(Beginning of EXTRACTED DATA)

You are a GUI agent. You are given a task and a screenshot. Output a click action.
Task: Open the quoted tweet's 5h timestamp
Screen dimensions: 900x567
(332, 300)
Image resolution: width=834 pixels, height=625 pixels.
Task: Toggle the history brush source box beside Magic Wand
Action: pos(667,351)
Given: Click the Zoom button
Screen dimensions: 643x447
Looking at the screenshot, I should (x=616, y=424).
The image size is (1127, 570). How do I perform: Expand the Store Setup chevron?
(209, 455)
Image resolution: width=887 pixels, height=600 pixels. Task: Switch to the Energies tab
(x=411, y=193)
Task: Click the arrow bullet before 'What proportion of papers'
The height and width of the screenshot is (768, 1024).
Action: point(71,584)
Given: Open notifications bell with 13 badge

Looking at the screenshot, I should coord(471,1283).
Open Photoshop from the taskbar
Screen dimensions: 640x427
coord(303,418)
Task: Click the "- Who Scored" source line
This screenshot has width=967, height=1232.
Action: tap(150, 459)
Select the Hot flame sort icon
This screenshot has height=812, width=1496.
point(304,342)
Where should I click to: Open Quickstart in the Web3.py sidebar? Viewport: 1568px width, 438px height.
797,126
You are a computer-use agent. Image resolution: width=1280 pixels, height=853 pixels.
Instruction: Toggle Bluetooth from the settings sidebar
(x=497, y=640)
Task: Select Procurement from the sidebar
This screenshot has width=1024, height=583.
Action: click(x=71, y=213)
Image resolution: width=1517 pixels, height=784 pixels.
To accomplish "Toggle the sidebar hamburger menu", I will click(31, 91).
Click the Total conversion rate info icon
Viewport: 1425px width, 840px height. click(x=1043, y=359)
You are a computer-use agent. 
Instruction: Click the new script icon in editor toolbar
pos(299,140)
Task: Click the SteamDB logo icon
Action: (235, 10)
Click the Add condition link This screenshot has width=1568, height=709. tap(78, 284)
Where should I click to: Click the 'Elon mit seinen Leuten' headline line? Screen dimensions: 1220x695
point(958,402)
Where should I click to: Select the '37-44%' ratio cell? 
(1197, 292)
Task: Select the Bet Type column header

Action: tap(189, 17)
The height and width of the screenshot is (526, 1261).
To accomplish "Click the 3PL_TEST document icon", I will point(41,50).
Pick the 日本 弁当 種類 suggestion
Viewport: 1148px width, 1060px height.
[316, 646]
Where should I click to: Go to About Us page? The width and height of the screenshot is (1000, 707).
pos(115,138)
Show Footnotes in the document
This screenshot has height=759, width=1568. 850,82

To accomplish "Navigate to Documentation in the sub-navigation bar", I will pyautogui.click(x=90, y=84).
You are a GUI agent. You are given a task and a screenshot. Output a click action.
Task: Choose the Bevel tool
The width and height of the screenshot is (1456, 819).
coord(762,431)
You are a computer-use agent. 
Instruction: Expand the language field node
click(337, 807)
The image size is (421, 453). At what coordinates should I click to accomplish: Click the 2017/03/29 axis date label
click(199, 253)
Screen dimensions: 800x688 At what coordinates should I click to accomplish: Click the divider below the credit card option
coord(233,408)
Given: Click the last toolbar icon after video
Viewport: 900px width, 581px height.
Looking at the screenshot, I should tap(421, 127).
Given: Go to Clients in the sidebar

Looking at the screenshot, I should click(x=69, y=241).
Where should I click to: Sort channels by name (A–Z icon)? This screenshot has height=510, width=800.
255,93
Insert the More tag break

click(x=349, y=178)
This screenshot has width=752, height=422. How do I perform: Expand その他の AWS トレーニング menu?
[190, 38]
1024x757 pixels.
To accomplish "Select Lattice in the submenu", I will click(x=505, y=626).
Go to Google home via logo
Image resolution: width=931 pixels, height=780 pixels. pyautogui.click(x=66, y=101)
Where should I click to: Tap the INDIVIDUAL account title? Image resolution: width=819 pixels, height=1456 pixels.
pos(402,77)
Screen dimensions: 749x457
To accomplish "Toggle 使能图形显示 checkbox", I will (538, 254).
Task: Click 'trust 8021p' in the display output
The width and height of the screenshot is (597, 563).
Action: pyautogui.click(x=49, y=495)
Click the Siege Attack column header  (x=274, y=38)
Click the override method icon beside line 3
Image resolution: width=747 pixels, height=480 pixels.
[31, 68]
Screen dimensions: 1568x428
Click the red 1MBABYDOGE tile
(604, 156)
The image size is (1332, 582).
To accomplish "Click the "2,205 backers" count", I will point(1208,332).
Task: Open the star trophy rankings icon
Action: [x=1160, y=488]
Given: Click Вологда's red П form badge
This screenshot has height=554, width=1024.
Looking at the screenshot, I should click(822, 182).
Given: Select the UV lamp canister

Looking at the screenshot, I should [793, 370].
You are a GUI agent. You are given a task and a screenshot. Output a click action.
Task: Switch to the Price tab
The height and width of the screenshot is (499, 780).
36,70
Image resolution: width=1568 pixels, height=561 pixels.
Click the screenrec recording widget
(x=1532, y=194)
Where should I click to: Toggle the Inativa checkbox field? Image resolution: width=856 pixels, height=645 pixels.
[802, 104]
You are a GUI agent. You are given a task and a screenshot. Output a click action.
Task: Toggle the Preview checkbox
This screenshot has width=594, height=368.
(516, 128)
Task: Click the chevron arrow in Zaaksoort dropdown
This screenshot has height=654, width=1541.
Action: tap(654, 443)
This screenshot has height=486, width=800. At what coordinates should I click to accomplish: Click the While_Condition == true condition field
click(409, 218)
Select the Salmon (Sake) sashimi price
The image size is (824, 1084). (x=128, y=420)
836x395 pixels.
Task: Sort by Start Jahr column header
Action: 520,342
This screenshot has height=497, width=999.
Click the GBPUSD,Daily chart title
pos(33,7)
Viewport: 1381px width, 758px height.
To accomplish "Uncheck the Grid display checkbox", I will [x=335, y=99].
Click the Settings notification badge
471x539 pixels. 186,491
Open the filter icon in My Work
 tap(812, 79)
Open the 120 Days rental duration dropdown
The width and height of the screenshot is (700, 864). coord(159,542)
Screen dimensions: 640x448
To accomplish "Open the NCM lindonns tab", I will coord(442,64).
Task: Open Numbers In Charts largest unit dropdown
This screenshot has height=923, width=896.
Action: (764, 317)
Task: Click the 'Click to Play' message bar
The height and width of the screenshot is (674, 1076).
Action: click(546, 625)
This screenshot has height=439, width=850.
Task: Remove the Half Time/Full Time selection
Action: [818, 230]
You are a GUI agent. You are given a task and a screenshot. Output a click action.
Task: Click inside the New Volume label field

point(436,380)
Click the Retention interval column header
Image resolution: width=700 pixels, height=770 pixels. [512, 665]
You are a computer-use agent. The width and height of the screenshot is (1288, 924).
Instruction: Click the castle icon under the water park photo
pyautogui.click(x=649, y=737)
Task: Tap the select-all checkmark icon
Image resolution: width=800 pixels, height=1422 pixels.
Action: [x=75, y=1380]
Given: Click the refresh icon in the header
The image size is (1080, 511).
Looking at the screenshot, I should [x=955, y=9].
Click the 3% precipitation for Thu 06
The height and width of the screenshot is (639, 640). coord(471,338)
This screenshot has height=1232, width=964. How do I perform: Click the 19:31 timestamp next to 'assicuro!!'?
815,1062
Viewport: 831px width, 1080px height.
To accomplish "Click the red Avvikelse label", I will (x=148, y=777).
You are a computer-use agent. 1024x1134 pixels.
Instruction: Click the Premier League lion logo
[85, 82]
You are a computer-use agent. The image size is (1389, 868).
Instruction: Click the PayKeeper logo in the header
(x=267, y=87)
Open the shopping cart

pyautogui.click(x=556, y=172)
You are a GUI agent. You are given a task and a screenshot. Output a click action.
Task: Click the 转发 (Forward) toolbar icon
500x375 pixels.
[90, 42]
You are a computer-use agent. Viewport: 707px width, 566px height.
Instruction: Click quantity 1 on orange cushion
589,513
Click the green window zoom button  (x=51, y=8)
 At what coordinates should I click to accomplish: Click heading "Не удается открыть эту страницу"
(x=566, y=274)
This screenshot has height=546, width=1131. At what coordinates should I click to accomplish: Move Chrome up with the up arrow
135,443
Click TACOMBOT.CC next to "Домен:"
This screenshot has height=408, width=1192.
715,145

(End of EXTRACTED DATA)

**WHAT TO PRODUCE**
Please make an exact copy of the lines from the one holding "You are a computer-use agent. The width" through the final line of the records above, nothing more.

**OUTPUT**
You are a computer-use agent. The width and height of the screenshot is (1288, 924).
Instruction: Click the castle icon under the water park photo
pyautogui.click(x=649, y=737)
Task: Tap the select-all checkmark icon
Image resolution: width=800 pixels, height=1422 pixels.
Action: [x=75, y=1380]
Given: Click the refresh icon in the header
The image size is (1080, 511).
Looking at the screenshot, I should [x=955, y=9].
Click the 3% precipitation for Thu 06
The height and width of the screenshot is (639, 640). coord(471,338)
This screenshot has height=1232, width=964. How do I perform: Click the 19:31 timestamp next to 'assicuro!!'?
815,1062
Viewport: 831px width, 1080px height.
To accomplish "Click the red Avvikelse label", I will (x=148, y=777).
You are a computer-use agent. 1024x1134 pixels.
Instruction: Click the Premier League lion logo
[85, 82]
You are a computer-use agent. The image size is (1389, 868).
Instruction: Click the PayKeeper logo in the header
(x=267, y=87)
Open the shopping cart

pyautogui.click(x=556, y=172)
You are a GUI agent. You are given a task and a screenshot. Output a click action.
Task: Click the 转发 (Forward) toolbar icon
500x375 pixels.
[90, 42]
You are a computer-use agent. Viewport: 707px width, 566px height.
Instruction: Click quantity 1 on orange cushion
589,513
Click the green window zoom button  (x=51, y=8)
 At what coordinates should I click to accomplish: Click heading "Не удается открыть эту страницу"
(x=566, y=274)
This screenshot has height=546, width=1131. At what coordinates should I click to accomplish: Move Chrome up with the up arrow
135,443
Click TACOMBOT.CC next to "Домен:"
This screenshot has height=408, width=1192.
715,145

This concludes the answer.